- [EXCERPTED DATA]:
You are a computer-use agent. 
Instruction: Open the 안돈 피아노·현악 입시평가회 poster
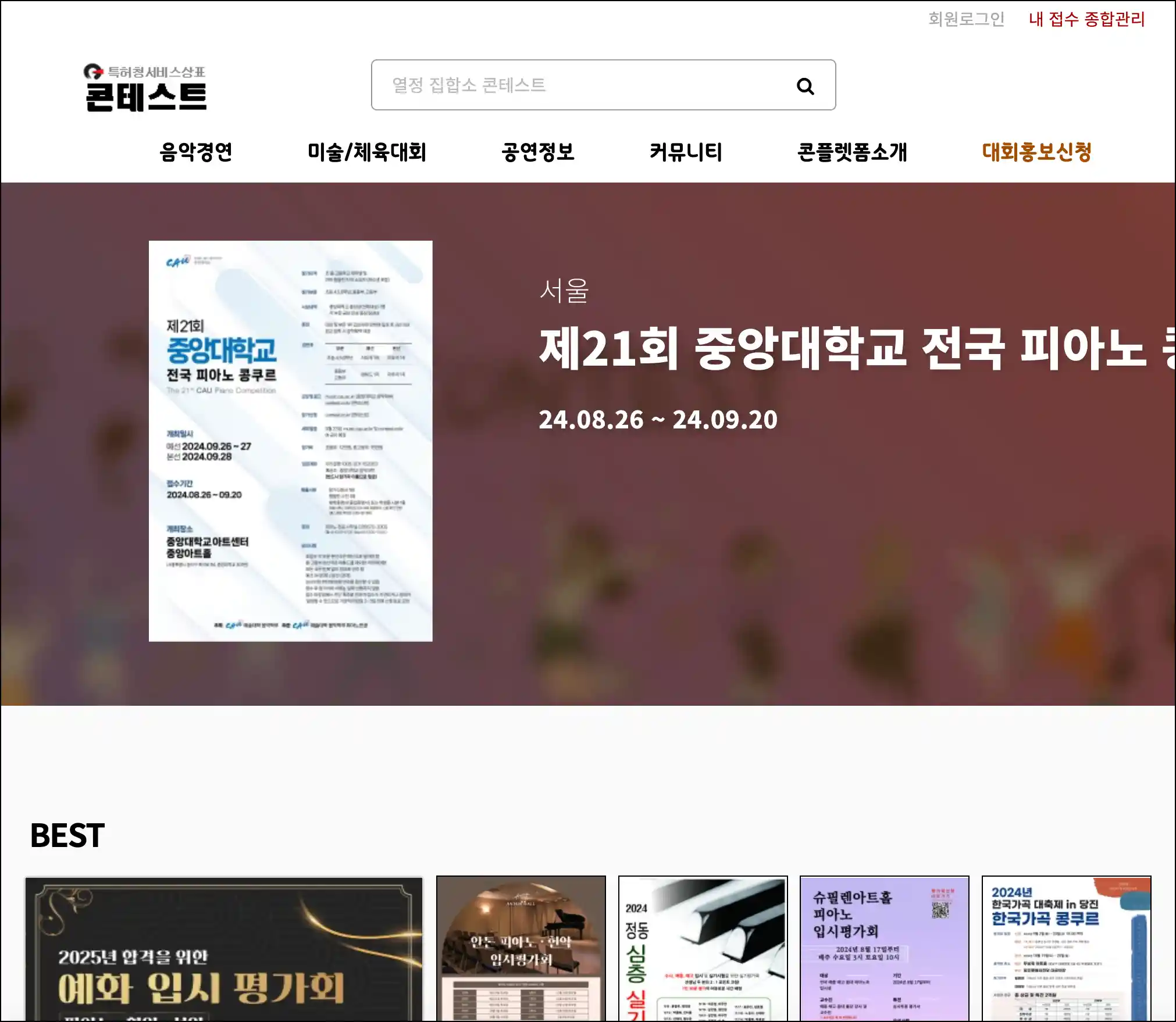(x=521, y=949)
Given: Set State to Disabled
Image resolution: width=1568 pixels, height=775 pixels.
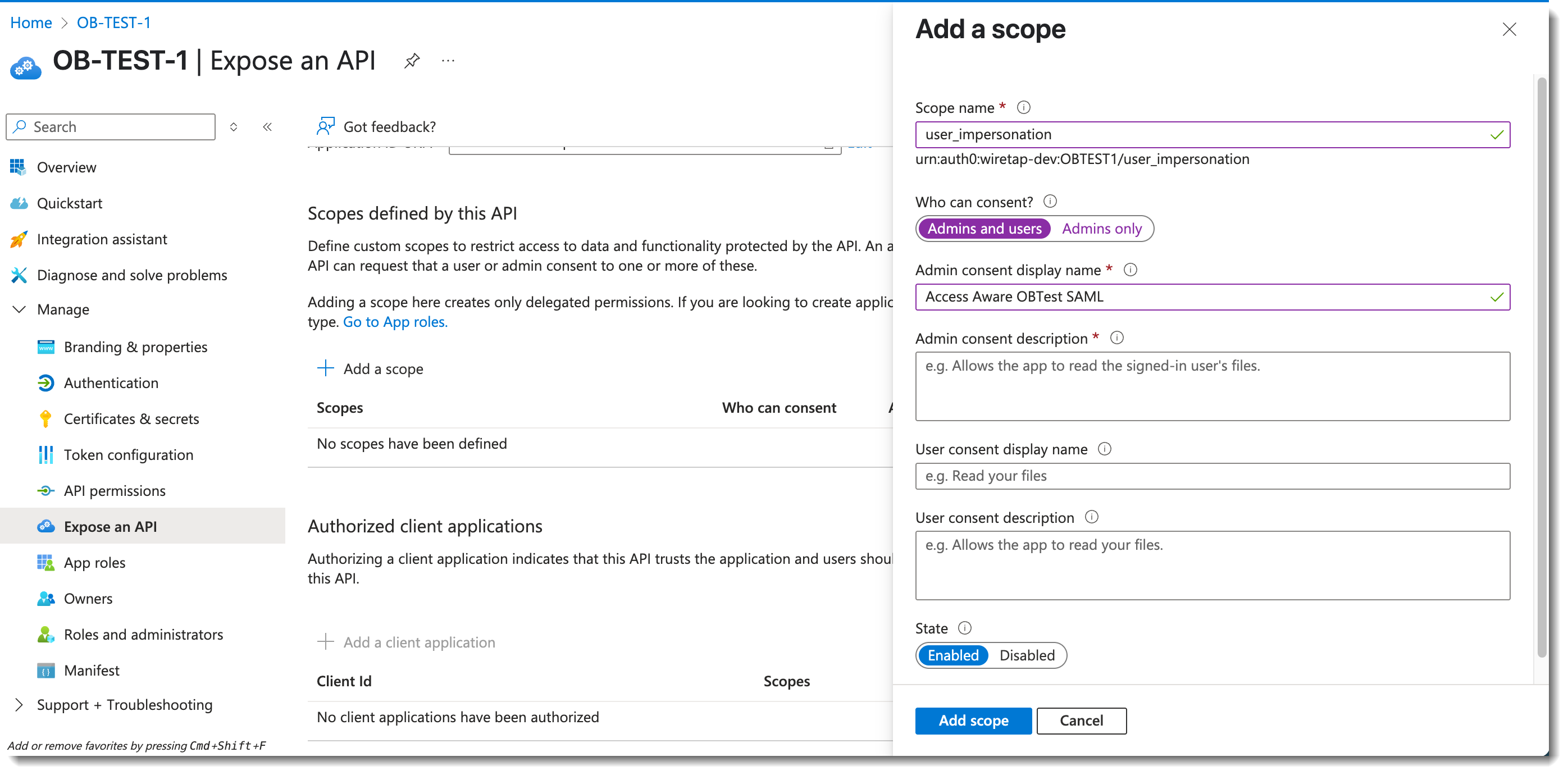Looking at the screenshot, I should click(x=1027, y=655).
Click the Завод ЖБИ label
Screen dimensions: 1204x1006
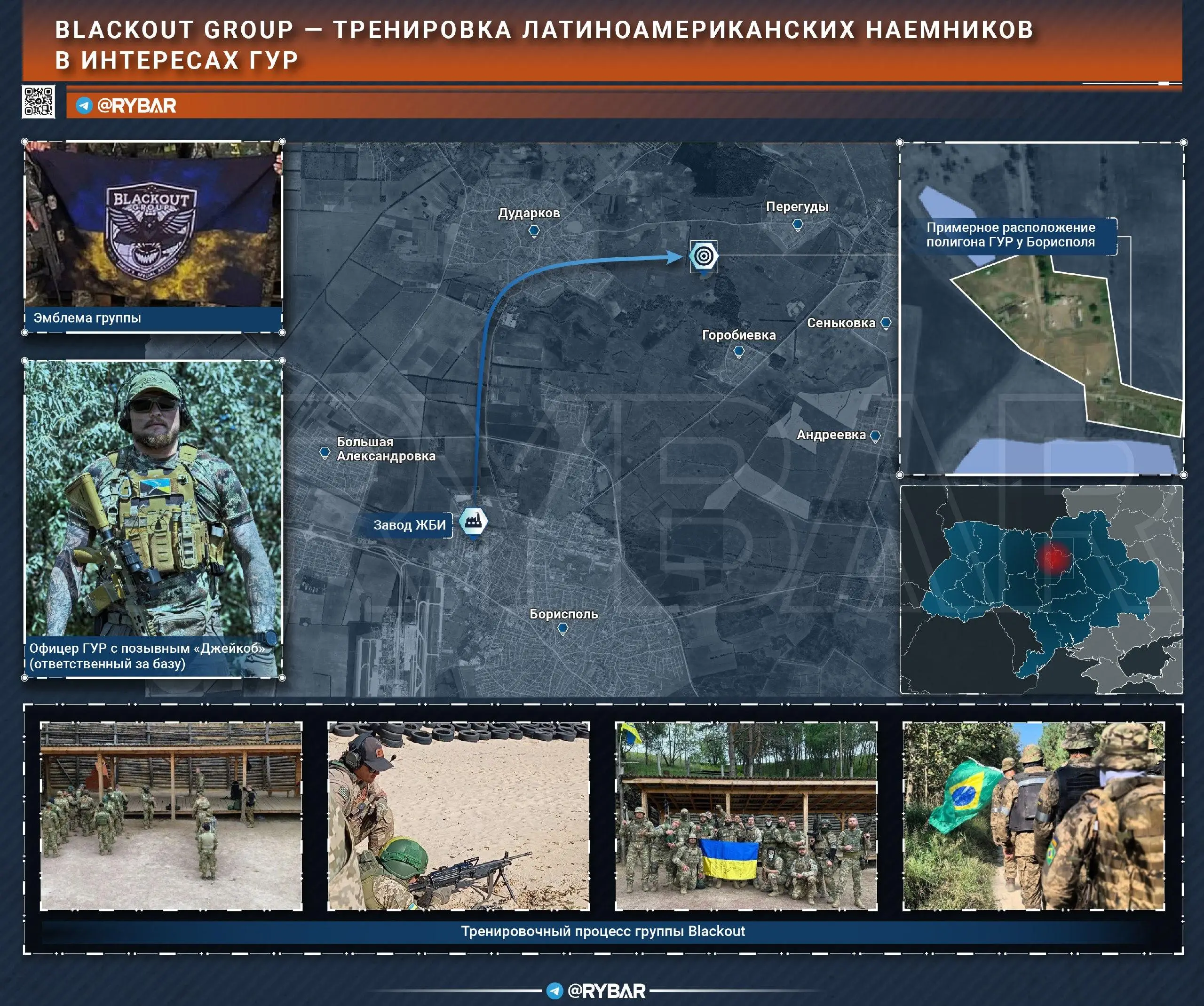pyautogui.click(x=409, y=525)
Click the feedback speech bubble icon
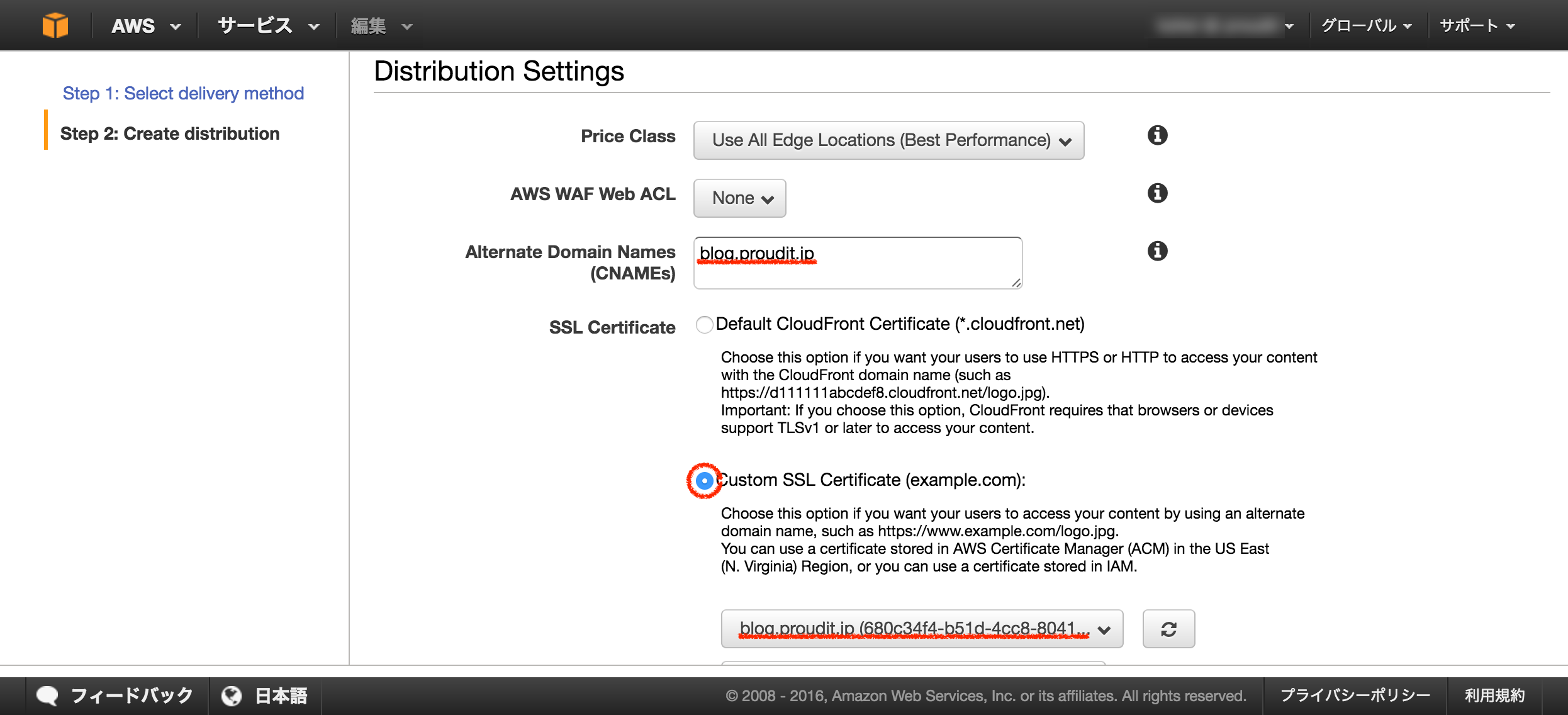Image resolution: width=1568 pixels, height=715 pixels. [x=47, y=695]
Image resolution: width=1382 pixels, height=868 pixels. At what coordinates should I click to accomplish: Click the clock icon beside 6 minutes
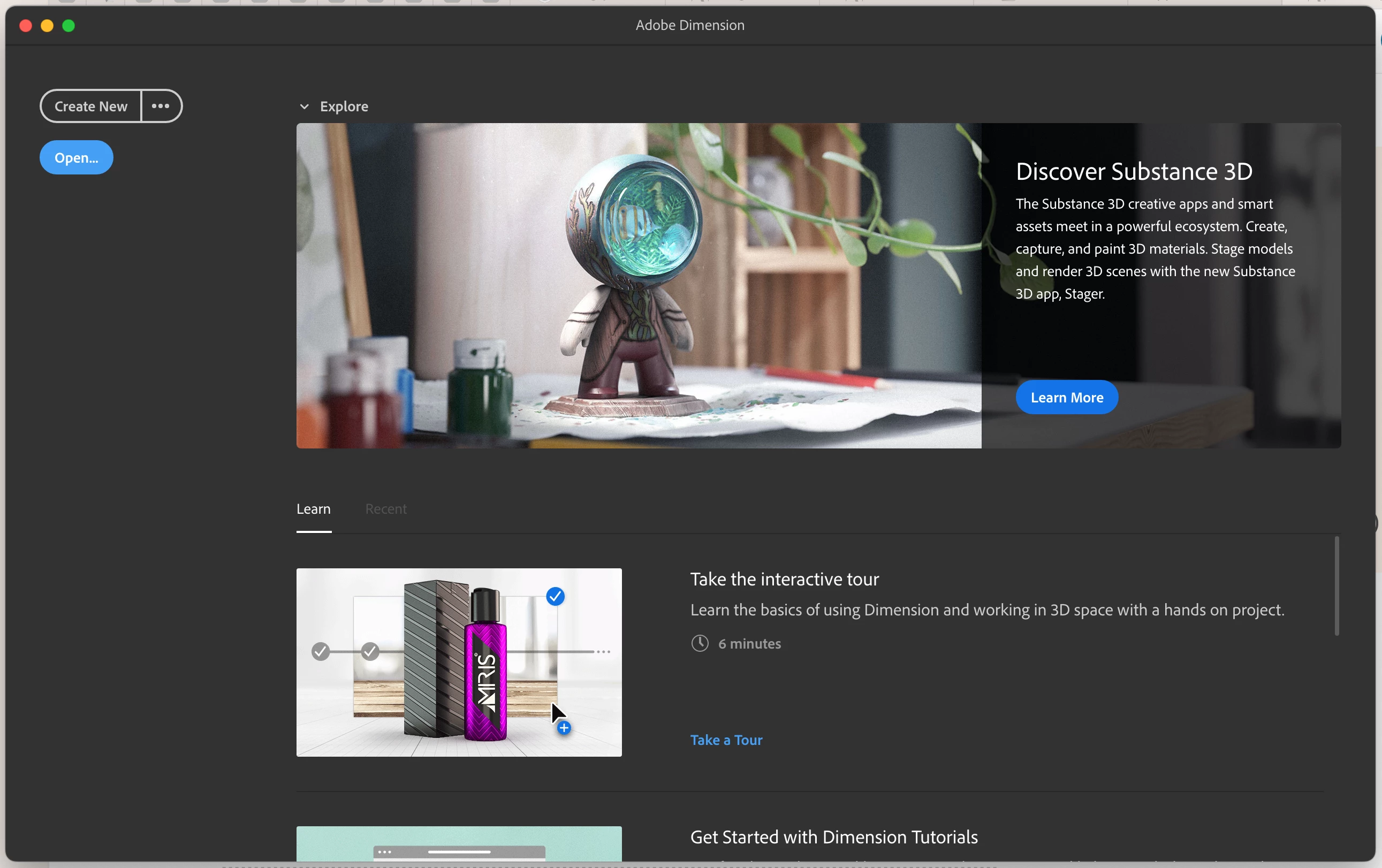700,644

- [WHAT YOU HAVE TO DO]:
Once the pictures are set aside, repeat the data above exactly.

- [WRITTEN RESPONSE]:
You are a computer-use agent. 
Instruction: Open the 안돈 피아노·현악 입시평가회 poster
(x=521, y=949)
Given: Set State to Disabled
Image resolution: width=1568 pixels, height=775 pixels.
Looking at the screenshot, I should click(x=1027, y=655).
Click the Завод ЖБИ label
Screen dimensions: 1204x1006
pyautogui.click(x=409, y=525)
Click the feedback speech bubble icon
Image resolution: width=1568 pixels, height=715 pixels. [x=47, y=695]
Image resolution: width=1382 pixels, height=868 pixels. At what coordinates should I click to accomplish: Click the clock icon beside 6 minutes
700,644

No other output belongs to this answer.